Geopolítica e multipolaridade

A histórica tensão do pós-guerra entre potências nucleares, sob a dicotomia dominante entre liberdade econômica capitalista versus proletário-empresário comunista encerrou-se com a queda do Muro de Berlim, em 1989. 

A percepção majoritária sobre o Fim da História (ao menos, da Guerra Fria) decorre da introdução de meios de produção minimamente competitivos na Rússia (outrora maior propagadora da ideologia comunista) e a progressiva inserção da China na economia mundial. A China conseguiu acolhimento na Organização Mundial do Comércio, como se fosse uma economia de mercado, promovendo sua prosperidade  e desenvolvimento tecnológico em níveis recordes.

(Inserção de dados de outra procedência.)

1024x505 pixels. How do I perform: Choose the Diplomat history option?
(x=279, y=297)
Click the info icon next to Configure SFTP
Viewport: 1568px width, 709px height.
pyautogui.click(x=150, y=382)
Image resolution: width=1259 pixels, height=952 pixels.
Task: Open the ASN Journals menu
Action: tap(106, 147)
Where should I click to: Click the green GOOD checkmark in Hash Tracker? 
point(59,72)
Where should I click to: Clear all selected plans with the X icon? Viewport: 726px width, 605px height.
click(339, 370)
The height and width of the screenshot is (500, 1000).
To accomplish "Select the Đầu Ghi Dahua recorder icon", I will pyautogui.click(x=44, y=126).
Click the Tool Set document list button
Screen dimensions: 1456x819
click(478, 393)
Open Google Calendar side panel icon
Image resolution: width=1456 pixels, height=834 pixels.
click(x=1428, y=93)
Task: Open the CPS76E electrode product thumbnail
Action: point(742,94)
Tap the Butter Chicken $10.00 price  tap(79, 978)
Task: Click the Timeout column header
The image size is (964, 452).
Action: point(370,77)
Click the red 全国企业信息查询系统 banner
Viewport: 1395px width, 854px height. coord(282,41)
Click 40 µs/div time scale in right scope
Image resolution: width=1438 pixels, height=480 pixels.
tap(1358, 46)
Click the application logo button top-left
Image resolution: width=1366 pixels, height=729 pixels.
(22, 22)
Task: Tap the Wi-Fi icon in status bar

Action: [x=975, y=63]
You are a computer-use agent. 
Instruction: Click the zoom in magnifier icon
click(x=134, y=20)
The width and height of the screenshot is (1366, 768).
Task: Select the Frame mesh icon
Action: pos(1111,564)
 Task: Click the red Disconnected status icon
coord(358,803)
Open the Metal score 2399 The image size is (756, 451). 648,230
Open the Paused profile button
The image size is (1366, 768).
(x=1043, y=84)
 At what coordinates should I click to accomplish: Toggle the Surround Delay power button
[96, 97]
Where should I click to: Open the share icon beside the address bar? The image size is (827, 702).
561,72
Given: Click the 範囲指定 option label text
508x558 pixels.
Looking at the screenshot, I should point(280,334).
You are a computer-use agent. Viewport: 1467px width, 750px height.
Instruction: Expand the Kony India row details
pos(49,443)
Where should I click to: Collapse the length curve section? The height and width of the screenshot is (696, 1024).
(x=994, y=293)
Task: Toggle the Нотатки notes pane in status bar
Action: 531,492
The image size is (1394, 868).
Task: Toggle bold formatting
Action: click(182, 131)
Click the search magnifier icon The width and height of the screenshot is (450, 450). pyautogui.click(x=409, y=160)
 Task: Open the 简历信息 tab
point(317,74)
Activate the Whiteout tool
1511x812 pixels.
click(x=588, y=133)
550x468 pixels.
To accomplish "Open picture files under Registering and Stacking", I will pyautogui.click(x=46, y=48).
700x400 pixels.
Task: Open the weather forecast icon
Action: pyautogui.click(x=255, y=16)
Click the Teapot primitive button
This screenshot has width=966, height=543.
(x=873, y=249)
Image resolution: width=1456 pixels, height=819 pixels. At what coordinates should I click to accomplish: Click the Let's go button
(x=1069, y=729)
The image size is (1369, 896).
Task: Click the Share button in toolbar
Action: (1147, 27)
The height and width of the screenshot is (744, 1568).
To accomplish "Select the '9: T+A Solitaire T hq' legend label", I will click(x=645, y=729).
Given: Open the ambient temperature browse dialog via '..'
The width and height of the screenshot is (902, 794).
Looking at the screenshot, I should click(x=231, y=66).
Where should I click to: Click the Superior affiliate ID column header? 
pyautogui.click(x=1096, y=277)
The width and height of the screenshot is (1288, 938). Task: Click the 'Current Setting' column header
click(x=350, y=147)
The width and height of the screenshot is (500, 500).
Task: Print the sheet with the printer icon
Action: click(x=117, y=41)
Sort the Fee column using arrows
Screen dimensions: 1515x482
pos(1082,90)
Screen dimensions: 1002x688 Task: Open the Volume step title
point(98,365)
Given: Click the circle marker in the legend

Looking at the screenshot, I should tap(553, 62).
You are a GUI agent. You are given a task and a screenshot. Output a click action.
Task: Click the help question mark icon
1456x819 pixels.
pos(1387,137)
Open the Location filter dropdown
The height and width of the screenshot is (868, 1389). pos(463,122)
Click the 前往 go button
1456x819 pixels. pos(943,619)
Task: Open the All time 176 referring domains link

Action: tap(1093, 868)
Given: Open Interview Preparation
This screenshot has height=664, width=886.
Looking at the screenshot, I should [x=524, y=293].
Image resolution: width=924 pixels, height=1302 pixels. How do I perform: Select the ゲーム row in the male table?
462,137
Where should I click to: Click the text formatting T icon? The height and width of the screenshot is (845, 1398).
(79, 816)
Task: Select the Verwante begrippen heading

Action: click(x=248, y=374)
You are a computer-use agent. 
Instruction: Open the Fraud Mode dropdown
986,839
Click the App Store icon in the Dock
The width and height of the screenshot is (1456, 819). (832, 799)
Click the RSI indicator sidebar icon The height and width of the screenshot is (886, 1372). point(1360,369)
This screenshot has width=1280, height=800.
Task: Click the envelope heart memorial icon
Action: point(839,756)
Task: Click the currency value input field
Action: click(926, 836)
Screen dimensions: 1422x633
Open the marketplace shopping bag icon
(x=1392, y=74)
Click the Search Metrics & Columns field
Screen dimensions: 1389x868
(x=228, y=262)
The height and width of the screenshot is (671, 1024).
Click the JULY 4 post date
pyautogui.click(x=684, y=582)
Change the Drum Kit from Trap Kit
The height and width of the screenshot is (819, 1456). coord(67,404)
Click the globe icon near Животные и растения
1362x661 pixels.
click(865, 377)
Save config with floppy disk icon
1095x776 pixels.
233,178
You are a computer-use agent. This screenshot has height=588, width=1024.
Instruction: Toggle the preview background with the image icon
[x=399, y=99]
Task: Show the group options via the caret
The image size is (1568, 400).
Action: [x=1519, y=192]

A adoção de meios de produção e divisão de riqueza modelados no capitalismo prevaleceu dos anos 90 até agora nas nações onde líderes desejaram a prosperidade de suas populações em aliança com o empresariado, libertando a iniciativa de empreender e promover trocas segundo leis de mercado (ainda que proto-mercado, diante da mão pesada do estado ou daqueles que estiveram no estado). 

O pragmatismo geopolítico, entretanto, manteve-se intocado, negligenciado até pouco tempo atrás.

Grandes potências e impérios sempre vincularam seus próprios objetivos políticos e militares a trocas comerciais. Esse fenômeno remonta a tempos imemoriais.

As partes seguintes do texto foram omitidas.